Imaging input and output dynamics of neocortical networks in vivo: Exciting times ahead

Many remarkable properties of neocortical networks are not detectable in the activities of single neurons. How the properties of single neurons and their synaptic connections combine to form networks that are capable of striking sensory processing and higher brain functions remains a major enigma. To understand how neuronal networks function, the activities of numerous single neurons must be studied simultaneously. The last few decades have seen the emergence of powerful functional imaging techniques that cover broad spatial and temporal scales (Fig. 1A), from single molecules to the intact human brain, which can be imaged noninvasively by techniques such as EEG, magnetoencephalography, and functional MRI. However, comprehensive understanding of neuronal computations requires spatial resolution at the level of single cells, and the speed of communication in these networks demands temporal resolution within milliseconds.
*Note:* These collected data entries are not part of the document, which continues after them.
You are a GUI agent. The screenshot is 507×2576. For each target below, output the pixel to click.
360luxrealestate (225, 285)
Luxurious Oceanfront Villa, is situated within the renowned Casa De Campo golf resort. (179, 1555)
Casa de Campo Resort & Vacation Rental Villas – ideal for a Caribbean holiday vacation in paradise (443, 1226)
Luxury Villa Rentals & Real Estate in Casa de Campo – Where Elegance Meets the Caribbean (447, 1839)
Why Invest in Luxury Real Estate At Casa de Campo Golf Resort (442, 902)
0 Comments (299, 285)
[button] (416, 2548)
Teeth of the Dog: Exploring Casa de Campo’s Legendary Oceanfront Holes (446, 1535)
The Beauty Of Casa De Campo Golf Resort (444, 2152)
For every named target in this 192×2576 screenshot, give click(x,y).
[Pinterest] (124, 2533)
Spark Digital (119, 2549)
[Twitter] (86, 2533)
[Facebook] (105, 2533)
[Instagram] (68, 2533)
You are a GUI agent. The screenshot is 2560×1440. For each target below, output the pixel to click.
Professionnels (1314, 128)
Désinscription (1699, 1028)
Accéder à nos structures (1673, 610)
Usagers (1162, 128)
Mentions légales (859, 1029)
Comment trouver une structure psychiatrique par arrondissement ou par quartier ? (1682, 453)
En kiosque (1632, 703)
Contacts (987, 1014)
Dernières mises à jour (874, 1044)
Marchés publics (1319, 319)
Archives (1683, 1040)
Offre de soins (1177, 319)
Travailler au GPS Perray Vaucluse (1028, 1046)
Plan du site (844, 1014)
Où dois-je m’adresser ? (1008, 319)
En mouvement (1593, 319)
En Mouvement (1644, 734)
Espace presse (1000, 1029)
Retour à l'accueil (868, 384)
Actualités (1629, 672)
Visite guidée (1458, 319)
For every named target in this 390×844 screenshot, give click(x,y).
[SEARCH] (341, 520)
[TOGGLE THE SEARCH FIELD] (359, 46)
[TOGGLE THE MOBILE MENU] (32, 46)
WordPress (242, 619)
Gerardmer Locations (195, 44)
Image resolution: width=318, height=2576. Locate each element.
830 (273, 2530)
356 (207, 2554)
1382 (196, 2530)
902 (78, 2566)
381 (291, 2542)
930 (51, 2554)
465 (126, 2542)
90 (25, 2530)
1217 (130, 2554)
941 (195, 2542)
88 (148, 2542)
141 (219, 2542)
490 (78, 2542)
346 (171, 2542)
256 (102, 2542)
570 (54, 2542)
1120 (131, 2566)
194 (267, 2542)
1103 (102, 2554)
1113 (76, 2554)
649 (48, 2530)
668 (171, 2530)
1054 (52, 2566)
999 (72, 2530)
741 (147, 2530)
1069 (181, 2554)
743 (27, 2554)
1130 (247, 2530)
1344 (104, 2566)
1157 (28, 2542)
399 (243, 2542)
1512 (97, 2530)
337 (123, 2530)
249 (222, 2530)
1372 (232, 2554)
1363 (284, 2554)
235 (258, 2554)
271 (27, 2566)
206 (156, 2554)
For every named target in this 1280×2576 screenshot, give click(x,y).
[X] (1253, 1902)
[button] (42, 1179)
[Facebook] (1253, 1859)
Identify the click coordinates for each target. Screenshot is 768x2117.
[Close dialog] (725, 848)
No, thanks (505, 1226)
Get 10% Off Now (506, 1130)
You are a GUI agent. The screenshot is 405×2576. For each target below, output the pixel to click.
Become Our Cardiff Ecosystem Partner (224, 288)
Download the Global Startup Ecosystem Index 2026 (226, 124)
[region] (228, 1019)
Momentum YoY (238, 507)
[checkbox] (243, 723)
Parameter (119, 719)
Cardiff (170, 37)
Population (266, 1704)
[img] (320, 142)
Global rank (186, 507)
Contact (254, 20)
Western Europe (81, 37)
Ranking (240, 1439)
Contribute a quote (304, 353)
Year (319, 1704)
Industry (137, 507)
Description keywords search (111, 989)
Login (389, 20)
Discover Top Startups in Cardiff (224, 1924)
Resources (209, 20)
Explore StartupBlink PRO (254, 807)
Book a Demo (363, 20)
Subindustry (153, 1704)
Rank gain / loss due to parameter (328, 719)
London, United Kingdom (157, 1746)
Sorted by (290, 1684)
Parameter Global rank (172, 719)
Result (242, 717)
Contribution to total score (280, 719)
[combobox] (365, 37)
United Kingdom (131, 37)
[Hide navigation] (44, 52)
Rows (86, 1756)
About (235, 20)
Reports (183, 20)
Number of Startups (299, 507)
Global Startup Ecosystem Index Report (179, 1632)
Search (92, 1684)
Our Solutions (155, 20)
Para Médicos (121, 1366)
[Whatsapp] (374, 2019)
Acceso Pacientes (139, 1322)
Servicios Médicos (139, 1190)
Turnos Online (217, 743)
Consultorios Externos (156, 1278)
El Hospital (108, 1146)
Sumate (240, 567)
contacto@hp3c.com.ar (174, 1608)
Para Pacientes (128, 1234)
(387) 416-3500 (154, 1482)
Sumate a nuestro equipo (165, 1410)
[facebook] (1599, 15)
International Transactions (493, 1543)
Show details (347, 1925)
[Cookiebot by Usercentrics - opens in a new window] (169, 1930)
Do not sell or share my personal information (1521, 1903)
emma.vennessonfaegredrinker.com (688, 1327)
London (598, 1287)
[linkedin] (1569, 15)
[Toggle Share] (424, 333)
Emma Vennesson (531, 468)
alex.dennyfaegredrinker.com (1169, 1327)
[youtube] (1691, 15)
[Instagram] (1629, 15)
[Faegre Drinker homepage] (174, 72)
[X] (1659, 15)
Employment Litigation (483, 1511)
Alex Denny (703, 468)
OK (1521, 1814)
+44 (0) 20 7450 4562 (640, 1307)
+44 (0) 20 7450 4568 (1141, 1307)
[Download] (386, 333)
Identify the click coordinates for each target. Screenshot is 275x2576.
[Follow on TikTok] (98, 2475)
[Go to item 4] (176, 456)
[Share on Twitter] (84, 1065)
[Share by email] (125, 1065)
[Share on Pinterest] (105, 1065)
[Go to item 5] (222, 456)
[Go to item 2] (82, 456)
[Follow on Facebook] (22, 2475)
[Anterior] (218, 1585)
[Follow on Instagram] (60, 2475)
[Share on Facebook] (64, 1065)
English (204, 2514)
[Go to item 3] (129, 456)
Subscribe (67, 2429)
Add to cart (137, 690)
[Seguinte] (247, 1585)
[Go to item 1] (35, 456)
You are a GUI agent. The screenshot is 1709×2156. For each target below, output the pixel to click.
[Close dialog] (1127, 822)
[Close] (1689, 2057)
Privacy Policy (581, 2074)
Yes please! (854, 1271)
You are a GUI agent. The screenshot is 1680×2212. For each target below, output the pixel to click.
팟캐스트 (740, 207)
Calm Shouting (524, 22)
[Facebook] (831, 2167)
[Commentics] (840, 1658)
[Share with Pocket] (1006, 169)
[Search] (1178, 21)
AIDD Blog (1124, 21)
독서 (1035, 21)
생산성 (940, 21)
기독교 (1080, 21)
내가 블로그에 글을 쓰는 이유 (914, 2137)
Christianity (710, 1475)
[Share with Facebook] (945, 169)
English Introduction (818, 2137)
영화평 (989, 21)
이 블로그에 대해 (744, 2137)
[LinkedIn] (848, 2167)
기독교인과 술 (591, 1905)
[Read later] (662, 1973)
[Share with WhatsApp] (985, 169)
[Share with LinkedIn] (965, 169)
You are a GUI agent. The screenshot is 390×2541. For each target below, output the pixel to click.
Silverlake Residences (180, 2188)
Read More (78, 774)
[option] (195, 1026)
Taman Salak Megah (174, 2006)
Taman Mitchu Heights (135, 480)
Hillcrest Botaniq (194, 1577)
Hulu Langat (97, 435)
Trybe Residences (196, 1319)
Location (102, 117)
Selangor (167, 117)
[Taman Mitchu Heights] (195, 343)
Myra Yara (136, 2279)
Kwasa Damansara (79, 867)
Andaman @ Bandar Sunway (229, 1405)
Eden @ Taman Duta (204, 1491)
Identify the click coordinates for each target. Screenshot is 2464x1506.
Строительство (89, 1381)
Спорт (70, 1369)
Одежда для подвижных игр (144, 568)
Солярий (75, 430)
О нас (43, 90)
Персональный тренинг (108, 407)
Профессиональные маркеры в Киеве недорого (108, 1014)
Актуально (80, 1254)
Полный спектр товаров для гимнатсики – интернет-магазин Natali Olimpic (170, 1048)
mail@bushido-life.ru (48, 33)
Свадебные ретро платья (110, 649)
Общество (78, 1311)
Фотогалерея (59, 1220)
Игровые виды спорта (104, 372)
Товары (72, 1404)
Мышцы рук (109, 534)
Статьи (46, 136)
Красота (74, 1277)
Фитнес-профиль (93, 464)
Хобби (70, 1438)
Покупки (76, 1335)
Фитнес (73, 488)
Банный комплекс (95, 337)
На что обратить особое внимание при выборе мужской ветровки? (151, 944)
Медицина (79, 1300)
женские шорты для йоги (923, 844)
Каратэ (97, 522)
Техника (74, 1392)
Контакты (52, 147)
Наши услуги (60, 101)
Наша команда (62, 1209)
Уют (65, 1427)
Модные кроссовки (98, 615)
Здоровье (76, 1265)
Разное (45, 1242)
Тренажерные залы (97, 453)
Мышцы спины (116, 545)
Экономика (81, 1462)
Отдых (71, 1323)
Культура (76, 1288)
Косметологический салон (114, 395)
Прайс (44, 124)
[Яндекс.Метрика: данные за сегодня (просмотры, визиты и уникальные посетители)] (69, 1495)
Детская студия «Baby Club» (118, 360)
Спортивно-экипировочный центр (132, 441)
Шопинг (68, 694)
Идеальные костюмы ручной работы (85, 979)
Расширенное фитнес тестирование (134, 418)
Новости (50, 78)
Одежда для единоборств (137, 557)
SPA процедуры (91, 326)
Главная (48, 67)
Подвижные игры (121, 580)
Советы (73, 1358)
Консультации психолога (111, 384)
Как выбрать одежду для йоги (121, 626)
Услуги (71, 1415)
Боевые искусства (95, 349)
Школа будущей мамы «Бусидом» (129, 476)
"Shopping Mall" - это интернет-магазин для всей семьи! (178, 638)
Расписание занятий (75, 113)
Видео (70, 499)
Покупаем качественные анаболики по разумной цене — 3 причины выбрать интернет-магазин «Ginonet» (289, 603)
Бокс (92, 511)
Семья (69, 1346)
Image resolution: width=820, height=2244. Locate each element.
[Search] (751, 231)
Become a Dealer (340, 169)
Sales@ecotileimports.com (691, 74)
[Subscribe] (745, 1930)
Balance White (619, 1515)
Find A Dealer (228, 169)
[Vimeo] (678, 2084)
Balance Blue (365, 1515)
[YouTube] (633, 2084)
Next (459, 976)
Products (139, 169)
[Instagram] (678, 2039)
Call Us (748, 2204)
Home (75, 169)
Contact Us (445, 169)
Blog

As an additional imperative for understanding neuronal information processing, the inputs (synaptic potentials) must be distinguished from the outputs [action potentials (APs)]. Without such dissection, we cannot fully understand perception, higher brain functions, and behavior. Up to now, a comprehensive description of network input and output activity at the level of a single cortical neurons has not been possible. However, in a recent issue of PNAS, Kerr et al. (1) demonstrated that, by employing two-photon calcium imaging of bulk-labeled tissue, local input and output activities in the neocortex can be dissected in vivo. This approach should facilitate the exploration of basic mechanisms underlying neocortical development, function, and plasticity.